── Dataset content

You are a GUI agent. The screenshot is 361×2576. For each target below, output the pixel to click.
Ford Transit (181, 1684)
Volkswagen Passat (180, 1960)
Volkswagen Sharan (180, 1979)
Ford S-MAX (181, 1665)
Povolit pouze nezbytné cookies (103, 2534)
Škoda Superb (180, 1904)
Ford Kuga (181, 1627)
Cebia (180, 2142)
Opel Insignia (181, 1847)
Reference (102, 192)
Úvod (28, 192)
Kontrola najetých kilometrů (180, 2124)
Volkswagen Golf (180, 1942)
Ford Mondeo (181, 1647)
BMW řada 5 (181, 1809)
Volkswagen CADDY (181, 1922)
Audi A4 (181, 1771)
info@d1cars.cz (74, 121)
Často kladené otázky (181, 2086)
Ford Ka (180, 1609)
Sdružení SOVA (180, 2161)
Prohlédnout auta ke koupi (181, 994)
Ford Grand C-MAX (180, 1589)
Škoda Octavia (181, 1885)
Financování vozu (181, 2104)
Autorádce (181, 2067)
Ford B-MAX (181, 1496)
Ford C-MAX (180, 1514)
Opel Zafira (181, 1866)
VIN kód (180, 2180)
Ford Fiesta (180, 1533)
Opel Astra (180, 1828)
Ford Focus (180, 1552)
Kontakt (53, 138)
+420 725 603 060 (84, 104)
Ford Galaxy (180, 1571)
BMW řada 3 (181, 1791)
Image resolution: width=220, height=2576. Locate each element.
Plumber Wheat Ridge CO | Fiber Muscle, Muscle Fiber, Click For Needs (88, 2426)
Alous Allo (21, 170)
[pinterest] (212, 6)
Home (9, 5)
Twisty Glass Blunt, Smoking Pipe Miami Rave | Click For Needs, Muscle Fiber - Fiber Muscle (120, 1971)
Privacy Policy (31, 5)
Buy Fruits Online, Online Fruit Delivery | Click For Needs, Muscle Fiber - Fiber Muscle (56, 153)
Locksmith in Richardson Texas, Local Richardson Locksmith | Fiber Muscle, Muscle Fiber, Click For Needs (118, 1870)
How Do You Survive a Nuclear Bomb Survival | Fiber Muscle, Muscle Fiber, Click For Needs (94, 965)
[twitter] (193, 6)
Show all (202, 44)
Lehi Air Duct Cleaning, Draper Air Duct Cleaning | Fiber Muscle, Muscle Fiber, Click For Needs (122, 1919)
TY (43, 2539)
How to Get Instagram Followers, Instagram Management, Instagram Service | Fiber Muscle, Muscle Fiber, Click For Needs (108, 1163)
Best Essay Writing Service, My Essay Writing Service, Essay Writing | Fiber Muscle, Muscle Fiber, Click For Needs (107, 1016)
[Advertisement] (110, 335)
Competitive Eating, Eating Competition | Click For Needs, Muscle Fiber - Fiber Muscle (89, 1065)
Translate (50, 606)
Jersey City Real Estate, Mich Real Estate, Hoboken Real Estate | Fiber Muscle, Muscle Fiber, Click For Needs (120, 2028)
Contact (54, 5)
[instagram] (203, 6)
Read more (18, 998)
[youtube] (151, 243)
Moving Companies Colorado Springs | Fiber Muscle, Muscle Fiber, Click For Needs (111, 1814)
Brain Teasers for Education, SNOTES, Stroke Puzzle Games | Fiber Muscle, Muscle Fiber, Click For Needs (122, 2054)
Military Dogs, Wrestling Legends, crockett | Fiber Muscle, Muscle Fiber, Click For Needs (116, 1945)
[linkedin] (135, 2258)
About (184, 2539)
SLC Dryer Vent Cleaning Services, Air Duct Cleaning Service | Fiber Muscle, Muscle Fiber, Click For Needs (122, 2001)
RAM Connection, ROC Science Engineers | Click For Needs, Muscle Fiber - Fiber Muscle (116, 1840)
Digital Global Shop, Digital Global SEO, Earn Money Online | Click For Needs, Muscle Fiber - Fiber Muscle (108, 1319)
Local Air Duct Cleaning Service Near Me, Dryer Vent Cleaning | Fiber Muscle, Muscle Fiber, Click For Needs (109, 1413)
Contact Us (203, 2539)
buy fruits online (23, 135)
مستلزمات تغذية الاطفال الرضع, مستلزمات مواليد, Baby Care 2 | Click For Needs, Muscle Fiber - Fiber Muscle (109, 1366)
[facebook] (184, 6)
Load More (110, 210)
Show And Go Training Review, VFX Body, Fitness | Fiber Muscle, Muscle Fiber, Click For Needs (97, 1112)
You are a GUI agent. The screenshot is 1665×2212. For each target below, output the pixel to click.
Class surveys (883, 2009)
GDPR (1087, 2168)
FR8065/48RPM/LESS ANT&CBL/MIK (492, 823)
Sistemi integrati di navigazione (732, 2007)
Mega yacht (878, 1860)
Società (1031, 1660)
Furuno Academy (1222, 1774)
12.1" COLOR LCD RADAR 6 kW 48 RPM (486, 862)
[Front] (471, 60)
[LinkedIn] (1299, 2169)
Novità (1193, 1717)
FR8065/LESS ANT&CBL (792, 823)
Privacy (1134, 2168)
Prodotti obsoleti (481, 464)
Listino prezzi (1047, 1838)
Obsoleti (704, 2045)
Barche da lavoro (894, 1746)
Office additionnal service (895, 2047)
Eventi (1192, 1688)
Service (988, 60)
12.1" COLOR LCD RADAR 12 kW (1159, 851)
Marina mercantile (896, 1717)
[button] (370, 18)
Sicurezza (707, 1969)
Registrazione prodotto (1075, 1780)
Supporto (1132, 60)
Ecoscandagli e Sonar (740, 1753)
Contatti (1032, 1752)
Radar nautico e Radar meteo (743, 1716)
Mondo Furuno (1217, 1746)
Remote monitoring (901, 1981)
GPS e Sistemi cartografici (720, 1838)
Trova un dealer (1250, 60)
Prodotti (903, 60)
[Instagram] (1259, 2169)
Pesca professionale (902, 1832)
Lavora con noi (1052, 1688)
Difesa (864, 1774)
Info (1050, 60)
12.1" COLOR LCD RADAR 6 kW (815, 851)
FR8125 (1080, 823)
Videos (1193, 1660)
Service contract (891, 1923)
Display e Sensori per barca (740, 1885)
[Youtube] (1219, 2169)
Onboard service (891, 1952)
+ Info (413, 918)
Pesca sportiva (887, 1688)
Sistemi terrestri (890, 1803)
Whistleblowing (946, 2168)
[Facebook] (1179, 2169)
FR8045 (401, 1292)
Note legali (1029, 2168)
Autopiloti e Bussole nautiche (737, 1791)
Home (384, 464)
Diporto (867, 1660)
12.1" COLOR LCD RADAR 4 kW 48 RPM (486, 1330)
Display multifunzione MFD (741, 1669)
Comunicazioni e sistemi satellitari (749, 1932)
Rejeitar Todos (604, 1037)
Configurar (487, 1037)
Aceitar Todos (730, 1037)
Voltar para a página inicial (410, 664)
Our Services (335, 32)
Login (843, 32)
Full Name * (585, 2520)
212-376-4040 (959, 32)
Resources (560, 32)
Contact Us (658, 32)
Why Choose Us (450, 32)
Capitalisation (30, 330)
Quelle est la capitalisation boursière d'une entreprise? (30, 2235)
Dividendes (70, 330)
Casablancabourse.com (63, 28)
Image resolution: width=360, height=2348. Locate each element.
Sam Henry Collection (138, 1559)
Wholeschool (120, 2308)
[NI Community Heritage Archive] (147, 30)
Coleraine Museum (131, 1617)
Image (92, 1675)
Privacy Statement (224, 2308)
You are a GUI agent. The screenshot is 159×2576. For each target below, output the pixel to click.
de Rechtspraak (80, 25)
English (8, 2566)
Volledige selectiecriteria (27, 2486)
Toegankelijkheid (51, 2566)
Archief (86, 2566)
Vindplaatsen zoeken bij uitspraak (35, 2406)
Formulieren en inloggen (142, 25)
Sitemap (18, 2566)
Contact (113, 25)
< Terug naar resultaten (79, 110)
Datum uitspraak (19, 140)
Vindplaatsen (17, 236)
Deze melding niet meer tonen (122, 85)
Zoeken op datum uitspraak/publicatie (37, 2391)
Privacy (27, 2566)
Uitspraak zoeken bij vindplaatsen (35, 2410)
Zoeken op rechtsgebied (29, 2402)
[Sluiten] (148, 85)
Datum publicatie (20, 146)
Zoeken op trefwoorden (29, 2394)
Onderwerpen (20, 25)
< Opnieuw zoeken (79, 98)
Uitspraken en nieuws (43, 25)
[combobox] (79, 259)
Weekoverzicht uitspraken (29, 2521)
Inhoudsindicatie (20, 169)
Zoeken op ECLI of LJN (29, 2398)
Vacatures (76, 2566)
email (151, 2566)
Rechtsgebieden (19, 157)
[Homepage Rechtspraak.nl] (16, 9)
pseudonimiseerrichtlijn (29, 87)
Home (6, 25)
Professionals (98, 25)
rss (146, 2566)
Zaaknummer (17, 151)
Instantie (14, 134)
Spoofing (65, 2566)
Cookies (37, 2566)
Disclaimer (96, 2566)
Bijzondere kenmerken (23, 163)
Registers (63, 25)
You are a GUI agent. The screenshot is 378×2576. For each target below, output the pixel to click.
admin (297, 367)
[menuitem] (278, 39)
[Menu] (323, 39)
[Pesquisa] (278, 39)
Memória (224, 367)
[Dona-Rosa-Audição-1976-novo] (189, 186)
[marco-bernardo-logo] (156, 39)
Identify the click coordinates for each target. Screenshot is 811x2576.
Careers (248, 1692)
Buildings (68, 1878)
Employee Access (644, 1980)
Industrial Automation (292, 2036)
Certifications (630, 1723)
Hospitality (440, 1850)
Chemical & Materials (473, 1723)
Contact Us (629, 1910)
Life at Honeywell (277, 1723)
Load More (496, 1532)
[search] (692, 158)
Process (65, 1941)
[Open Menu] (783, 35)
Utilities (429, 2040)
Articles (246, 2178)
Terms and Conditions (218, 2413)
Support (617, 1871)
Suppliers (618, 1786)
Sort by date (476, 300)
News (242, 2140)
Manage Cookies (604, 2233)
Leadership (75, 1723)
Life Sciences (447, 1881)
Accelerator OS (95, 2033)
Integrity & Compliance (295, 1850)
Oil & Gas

────

Exercise prompt> Nothing but the lines holding the word "Privacy" should be returned from the listing above.

Exercise solution>
Privacy Policy (31, 5)
Privacy (1134, 2168)
Privacy Statement (224, 2308)
Privacy (27, 2566)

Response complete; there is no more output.